- [How to complete this task]: When transcribing the entries, keep each one exactly as it is.

- [Extracted data]:
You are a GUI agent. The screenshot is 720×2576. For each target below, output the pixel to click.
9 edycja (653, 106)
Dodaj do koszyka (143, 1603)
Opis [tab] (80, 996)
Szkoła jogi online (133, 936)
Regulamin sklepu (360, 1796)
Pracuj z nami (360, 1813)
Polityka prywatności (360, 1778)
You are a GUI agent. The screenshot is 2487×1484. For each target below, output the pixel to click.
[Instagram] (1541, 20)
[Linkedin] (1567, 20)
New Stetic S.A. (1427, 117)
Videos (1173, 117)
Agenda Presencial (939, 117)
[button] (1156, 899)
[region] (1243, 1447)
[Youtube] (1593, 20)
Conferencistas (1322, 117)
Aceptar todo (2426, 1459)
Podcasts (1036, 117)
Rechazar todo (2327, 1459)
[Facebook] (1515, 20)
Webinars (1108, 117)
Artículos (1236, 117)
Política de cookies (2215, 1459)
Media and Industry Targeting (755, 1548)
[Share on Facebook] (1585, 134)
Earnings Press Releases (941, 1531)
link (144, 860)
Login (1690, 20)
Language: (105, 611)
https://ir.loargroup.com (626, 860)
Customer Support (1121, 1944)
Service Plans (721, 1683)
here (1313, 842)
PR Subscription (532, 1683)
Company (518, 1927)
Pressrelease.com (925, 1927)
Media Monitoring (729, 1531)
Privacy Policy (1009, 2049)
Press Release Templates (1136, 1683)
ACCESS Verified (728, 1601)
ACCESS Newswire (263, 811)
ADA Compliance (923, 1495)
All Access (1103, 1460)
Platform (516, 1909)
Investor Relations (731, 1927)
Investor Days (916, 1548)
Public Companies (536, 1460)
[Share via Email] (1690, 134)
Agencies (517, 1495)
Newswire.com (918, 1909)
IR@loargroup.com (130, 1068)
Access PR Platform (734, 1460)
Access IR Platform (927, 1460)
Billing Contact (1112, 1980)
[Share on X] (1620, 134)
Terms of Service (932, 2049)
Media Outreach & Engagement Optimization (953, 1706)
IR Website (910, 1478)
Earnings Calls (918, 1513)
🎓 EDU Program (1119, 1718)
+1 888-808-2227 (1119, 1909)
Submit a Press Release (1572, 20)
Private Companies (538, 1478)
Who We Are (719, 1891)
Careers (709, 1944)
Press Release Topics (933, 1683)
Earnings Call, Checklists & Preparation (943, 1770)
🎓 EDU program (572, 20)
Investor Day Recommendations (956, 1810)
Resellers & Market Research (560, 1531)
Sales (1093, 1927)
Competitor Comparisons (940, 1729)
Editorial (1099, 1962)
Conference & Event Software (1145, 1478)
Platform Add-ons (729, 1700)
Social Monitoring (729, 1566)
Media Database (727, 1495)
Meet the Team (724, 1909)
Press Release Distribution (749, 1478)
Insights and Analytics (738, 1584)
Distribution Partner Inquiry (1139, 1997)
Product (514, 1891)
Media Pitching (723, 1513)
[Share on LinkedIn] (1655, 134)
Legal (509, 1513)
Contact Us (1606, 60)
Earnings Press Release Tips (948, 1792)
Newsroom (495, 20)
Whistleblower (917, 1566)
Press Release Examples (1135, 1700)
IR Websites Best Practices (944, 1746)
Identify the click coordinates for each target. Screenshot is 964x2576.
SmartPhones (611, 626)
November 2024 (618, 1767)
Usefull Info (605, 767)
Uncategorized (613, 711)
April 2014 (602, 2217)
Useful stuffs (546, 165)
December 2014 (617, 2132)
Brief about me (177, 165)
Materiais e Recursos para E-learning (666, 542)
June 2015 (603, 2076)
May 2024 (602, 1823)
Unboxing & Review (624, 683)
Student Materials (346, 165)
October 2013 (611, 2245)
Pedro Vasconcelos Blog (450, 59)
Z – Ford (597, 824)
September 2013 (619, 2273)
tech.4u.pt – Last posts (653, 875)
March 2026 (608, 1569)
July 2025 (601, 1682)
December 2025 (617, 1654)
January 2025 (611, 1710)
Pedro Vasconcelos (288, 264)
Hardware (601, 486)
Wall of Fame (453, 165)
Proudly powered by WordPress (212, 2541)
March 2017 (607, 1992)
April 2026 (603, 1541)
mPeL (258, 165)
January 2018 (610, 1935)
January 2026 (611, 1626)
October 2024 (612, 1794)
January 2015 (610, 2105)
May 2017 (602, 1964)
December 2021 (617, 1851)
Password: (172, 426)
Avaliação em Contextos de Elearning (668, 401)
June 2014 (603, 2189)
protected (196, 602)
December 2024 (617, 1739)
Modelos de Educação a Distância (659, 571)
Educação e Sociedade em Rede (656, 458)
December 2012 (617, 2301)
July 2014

- [Answer box]:
You are a GUI agent. The screenshot is 720×2576. For each target below, output the pixel to click.
9 edycja (653, 106)
Dodaj do koszyka (143, 1603)
Opis [tab] (80, 996)
Szkoła jogi online (133, 936)
Regulamin sklepu (360, 1796)
Pracuj z nami (360, 1813)
Polityka prywatności (360, 1778)
You are a GUI agent. The screenshot is 2487×1484. For each target below, output the pixel to click.
[Instagram] (1541, 20)
[Linkedin] (1567, 20)
New Stetic S.A. (1427, 117)
Videos (1173, 117)
Agenda Presencial (939, 117)
[button] (1156, 899)
[region] (1243, 1447)
[Youtube] (1593, 20)
Conferencistas (1322, 117)
Aceptar todo (2426, 1459)
Podcasts (1036, 117)
Rechazar todo (2327, 1459)
[Facebook] (1515, 20)
Webinars (1108, 117)
Artículos (1236, 117)
Política de cookies (2215, 1459)
Media and Industry Targeting (755, 1548)
[Share on Facebook] (1585, 134)
Earnings Press Releases (941, 1531)
link (144, 860)
Login (1690, 20)
Language: (105, 611)
https://ir.loargroup.com (626, 860)
Customer Support (1121, 1944)
Service Plans (721, 1683)
here (1313, 842)
PR Subscription (532, 1683)
Company (518, 1927)
Pressrelease.com (925, 1927)
Media Monitoring (729, 1531)
Privacy Policy (1009, 2049)
Press Release Templates (1136, 1683)
ACCESS Verified (728, 1601)
ACCESS Newswire (263, 811)
ADA Compliance (923, 1495)
All Access (1103, 1460)
Platform (516, 1909)
Investor Relations (731, 1927)
Investor Days (916, 1548)
Public Companies (536, 1460)
[Share via Email] (1690, 134)
Agencies (517, 1495)
Newswire.com (918, 1909)
IR@loargroup.com (130, 1068)
Access PR Platform (734, 1460)
Access IR Platform (927, 1460)
Billing Contact (1112, 1980)
[Share on X] (1620, 134)
Terms of Service (932, 2049)
Media Outreach & Engagement Optimization (953, 1706)
IR Website (910, 1478)
Earnings Calls (918, 1513)
🎓 EDU Program (1119, 1718)
+1 888-808-2227 (1119, 1909)
Submit a Press Release (1572, 20)
Private Companies (538, 1478)
Who We Are (719, 1891)
Careers (709, 1944)
Press Release Topics (933, 1683)
Earnings Call, Checklists & Preparation (943, 1770)
🎓 EDU program (572, 20)
Investor Day Recommendations (956, 1810)
Resellers & Market Research (560, 1531)
Sales (1093, 1927)
Competitor Comparisons (940, 1729)
Editorial (1099, 1962)
Conference & Event Software (1145, 1478)
Platform Add-ons (729, 1700)
Social Monitoring (729, 1566)
Media Database (727, 1495)
Meet the Team (724, 1909)
Press Release Distribution (749, 1478)
Insights and Analytics (738, 1584)
Distribution Partner Inquiry (1139, 1997)
Product (514, 1891)
Media Pitching (723, 1513)
[Share on LinkedIn] (1655, 134)
Legal (509, 1513)
Contact Us (1606, 60)
Earnings Press Release Tips (948, 1792)
Newsroom (495, 20)
Whistleblower (917, 1566)
Press Release Examples (1135, 1700)
IR Websites Best Practices (944, 1746)
Identify the click coordinates for each target. Screenshot is 964x2576.
SmartPhones (611, 626)
November 2024 (618, 1767)
Usefull Info (605, 767)
Uncategorized (613, 711)
April 2014 (602, 2217)
Useful stuffs (546, 165)
December 2014 (617, 2132)
Brief about me (177, 165)
Materiais e Recursos para E-learning (666, 542)
June 2015 (603, 2076)
May 2024 (602, 1823)
Unboxing & Review (624, 683)
Student Materials (346, 165)
October 2013 (611, 2245)
Pedro Vasconcelos Blog (450, 59)
Z – Ford (597, 824)
September 2013 (619, 2273)
tech.4u.pt – Last posts (653, 875)
March 2026 (608, 1569)
July 2025 (601, 1682)
December 2025 (617, 1654)
January 2025 (611, 1710)
Pedro Vasconcelos (288, 264)
Hardware (601, 486)
Wall of Fame (453, 165)
Proudly powered by WordPress (212, 2541)
March 2017 (607, 1992)
April 2026 (603, 1541)
mPeL (258, 165)
January 2018 (610, 1935)
January 2026 (611, 1626)
October 2024 (612, 1794)
January 2015 (610, 2105)
May 2017 (602, 1964)
December 2021 (617, 1851)
Password: (172, 426)
Avaliação em Contextos de Elearning (668, 401)
June 2014 (603, 2189)
protected (196, 602)
December 2024 (617, 1739)
Modelos de Educação a Distância (659, 571)
Educação e Sociedade em Rede (656, 458)
December 2012 (617, 2301)
July 2014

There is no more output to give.